[PROBLEM REQUIREMENTS] Please return the entries, omitting and altering nothing.

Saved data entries
====

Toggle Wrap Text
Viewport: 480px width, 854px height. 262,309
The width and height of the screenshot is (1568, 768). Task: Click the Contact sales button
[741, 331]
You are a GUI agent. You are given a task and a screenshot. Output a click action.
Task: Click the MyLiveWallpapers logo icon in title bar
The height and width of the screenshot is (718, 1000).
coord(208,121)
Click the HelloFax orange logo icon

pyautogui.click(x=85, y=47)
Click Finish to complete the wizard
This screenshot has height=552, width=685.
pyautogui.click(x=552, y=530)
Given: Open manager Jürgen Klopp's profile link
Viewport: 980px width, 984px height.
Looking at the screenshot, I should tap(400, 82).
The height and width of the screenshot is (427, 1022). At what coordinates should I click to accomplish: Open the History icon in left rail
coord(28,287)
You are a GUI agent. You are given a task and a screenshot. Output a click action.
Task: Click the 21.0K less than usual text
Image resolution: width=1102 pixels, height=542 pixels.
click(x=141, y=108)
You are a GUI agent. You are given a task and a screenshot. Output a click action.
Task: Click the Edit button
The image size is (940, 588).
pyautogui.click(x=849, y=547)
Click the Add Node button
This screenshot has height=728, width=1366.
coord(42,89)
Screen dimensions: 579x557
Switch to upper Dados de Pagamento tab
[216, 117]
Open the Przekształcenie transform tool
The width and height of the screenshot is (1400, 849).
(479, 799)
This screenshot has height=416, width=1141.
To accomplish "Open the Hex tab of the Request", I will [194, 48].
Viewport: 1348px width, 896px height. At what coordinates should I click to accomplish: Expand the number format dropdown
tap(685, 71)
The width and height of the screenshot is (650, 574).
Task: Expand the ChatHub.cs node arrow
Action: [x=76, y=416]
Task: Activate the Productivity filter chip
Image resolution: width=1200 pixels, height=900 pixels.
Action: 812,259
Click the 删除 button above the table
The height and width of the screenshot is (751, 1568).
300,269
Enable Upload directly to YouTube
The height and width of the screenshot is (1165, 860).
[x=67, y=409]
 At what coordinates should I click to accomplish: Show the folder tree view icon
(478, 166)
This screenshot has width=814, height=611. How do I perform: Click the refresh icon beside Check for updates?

====

[SOLVED PROBLEM]
Toggle Wrap Text
Viewport: 480px width, 854px height. 262,309
The width and height of the screenshot is (1568, 768). Task: Click the Contact sales button
[741, 331]
You are a GUI agent. You are given a task and a screenshot. Output a click action.
Task: Click the MyLiveWallpapers logo icon in title bar
The height and width of the screenshot is (718, 1000).
coord(208,121)
Click the HelloFax orange logo icon

pyautogui.click(x=85, y=47)
Click Finish to complete the wizard
This screenshot has height=552, width=685.
pyautogui.click(x=552, y=530)
Given: Open manager Jürgen Klopp's profile link
Viewport: 980px width, 984px height.
Looking at the screenshot, I should tap(400, 82).
The height and width of the screenshot is (427, 1022). At what coordinates should I click to accomplish: Open the History icon in left rail
coord(28,287)
You are a GUI agent. You are given a task and a screenshot. Output a click action.
Task: Click the 21.0K less than usual text
Image resolution: width=1102 pixels, height=542 pixels.
click(x=141, y=108)
You are a GUI agent. You are given a task and a screenshot. Output a click action.
Task: Click the Edit button
The image size is (940, 588).
pyautogui.click(x=849, y=547)
Click the Add Node button
This screenshot has height=728, width=1366.
coord(42,89)
Screen dimensions: 579x557
Switch to upper Dados de Pagamento tab
[216, 117]
Open the Przekształcenie transform tool
The width and height of the screenshot is (1400, 849).
(479, 799)
This screenshot has height=416, width=1141.
To accomplish "Open the Hex tab of the Request", I will [194, 48].
Viewport: 1348px width, 896px height. At what coordinates should I click to accomplish: Expand the number format dropdown
tap(685, 71)
The width and height of the screenshot is (650, 574).
Task: Expand the ChatHub.cs node arrow
Action: [x=76, y=416]
Task: Activate the Productivity filter chip
Image resolution: width=1200 pixels, height=900 pixels.
Action: 812,259
Click the 删除 button above the table
The height and width of the screenshot is (751, 1568).
300,269
Enable Upload directly to YouTube
The height and width of the screenshot is (1165, 860).
[x=67, y=409]
 At what coordinates should I click to accomplish: Show the folder tree view icon
(478, 166)
This screenshot has width=814, height=611. How do I perform: Click the refresh icon beside Check for updates?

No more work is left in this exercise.